▸ ABOUT THIS TASK
From the first line of the entries down to the line with "Given: Click the birth date 25 OCT 1940", write out every line exactly; that last line counts, but pictures do not.

______________________________

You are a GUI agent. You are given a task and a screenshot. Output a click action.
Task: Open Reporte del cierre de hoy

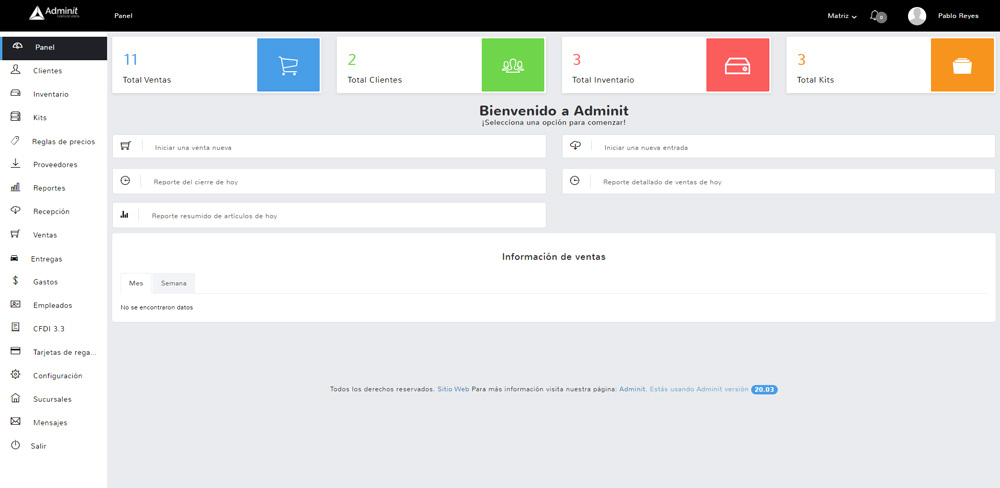click(x=196, y=182)
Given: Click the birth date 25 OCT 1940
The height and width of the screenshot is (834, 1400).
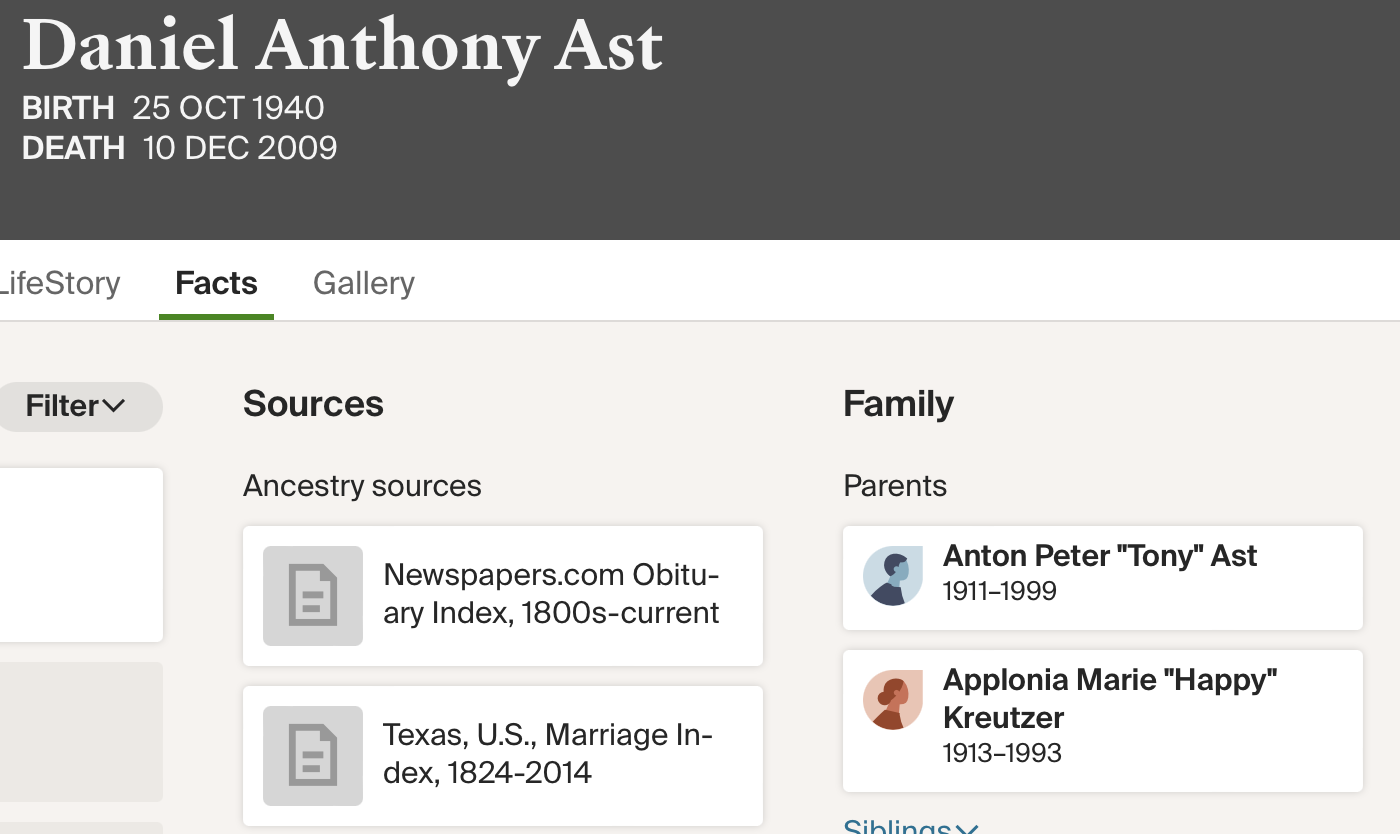Looking at the screenshot, I should [x=228, y=108].
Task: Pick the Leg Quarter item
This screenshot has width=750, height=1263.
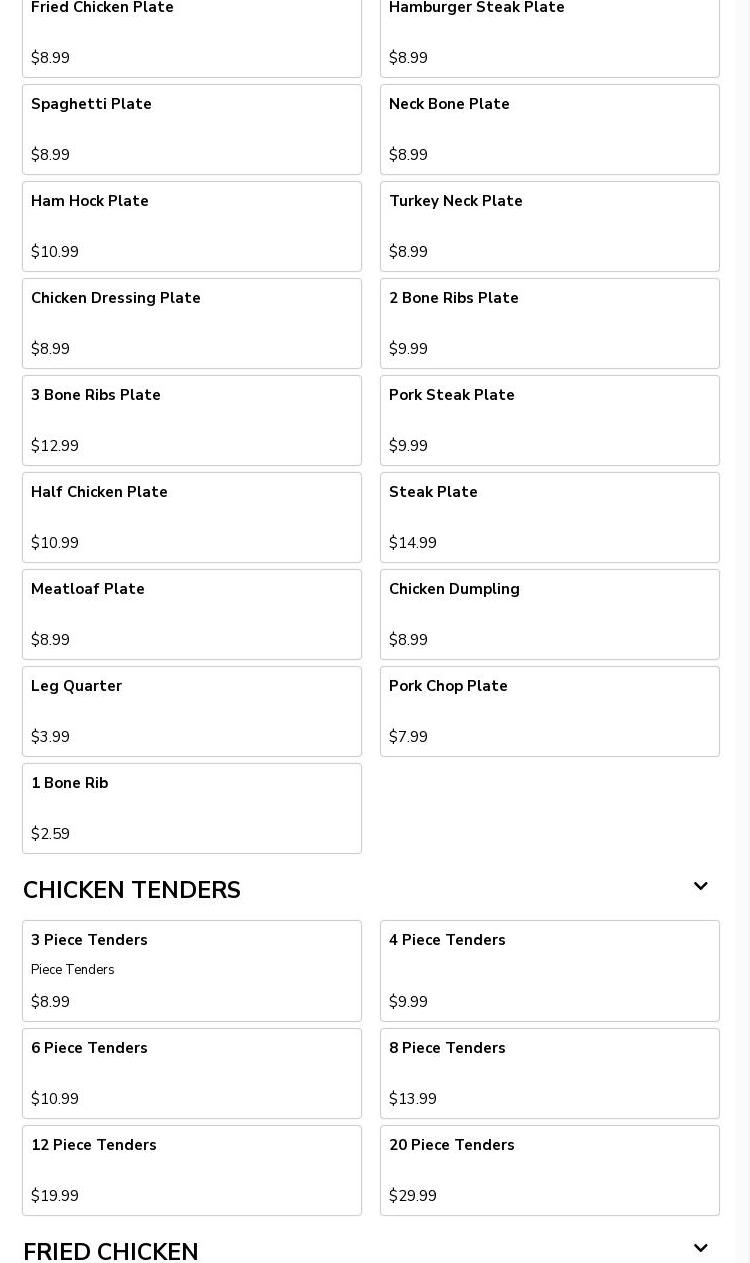Action: tap(192, 712)
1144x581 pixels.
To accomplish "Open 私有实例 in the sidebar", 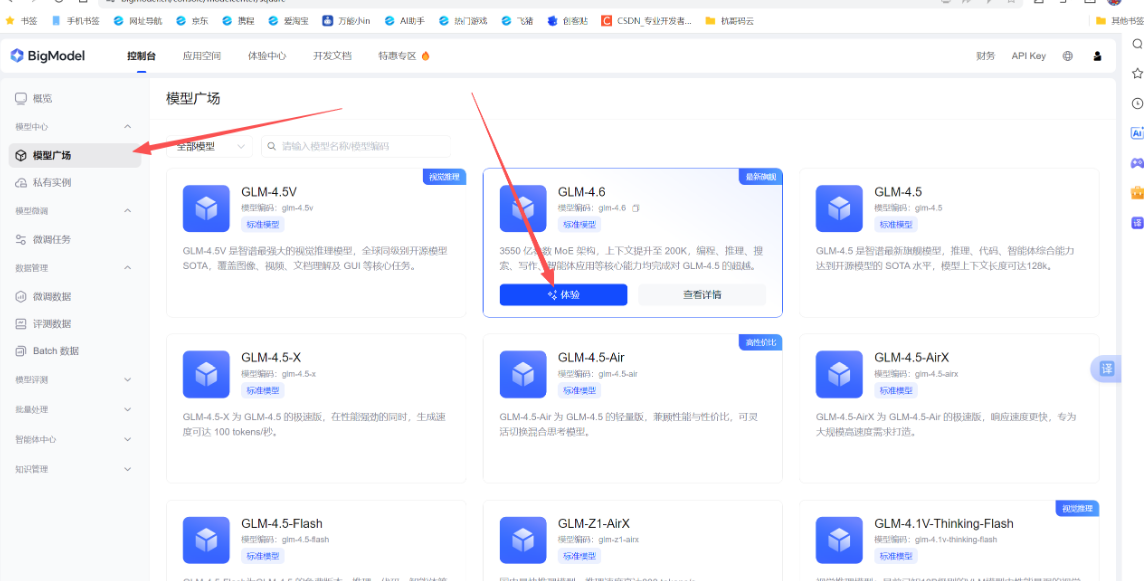I will click(52, 183).
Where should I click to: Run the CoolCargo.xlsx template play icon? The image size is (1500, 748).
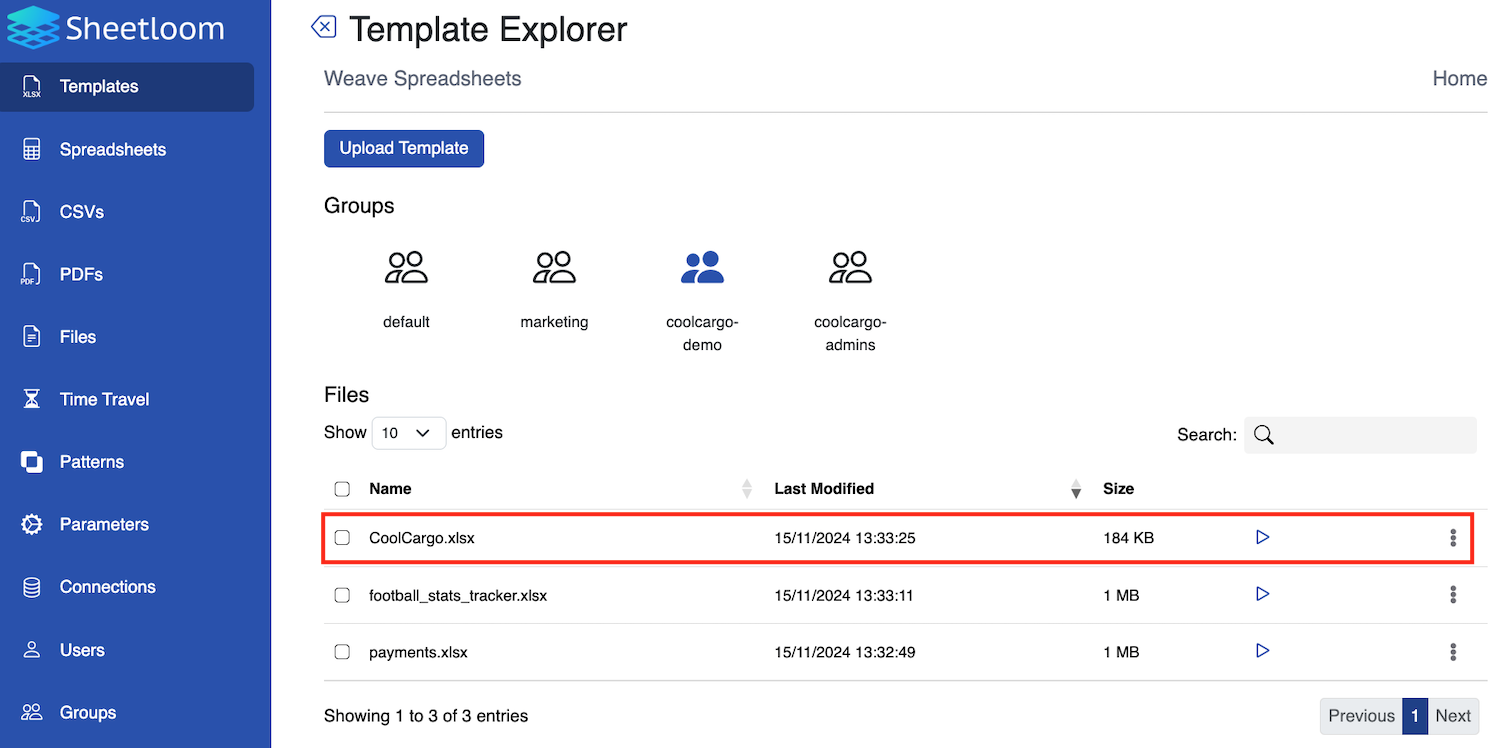coord(1262,538)
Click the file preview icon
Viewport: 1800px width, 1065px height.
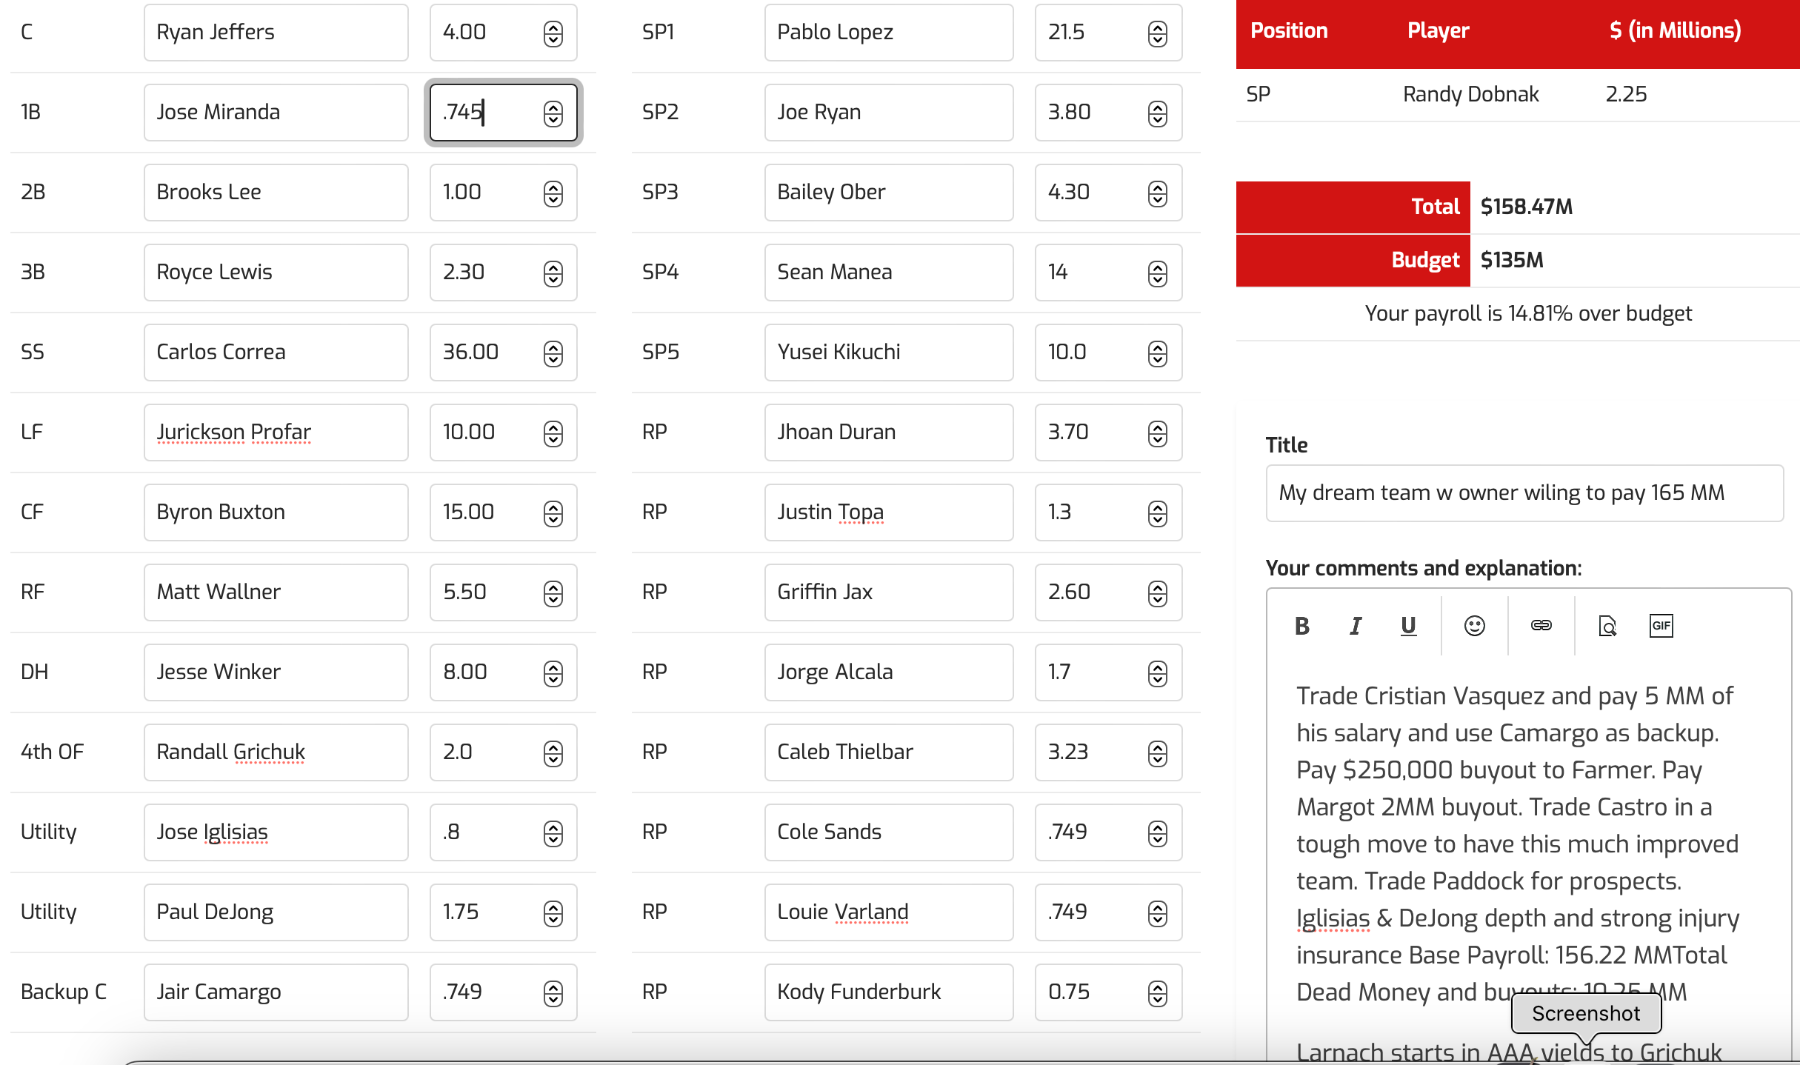tap(1607, 626)
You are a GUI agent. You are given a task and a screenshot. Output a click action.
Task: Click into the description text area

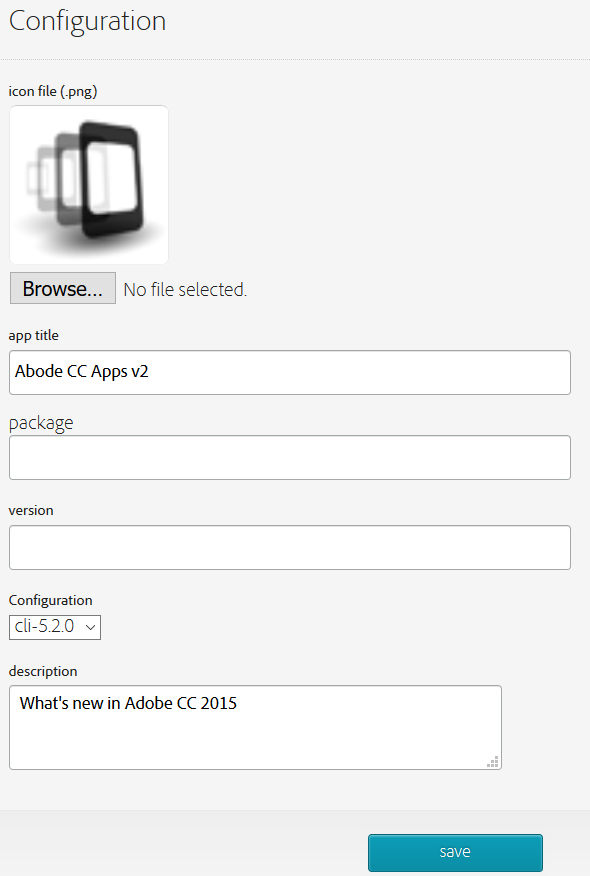(255, 727)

______________________________

▸ THE ANSWER
You are a GUI agent. You are given a task and a screenshot. Output a click action.
Task: Open Reporte del cierre de hoy

click(x=196, y=182)
Given: Click the birth date 25 OCT 1940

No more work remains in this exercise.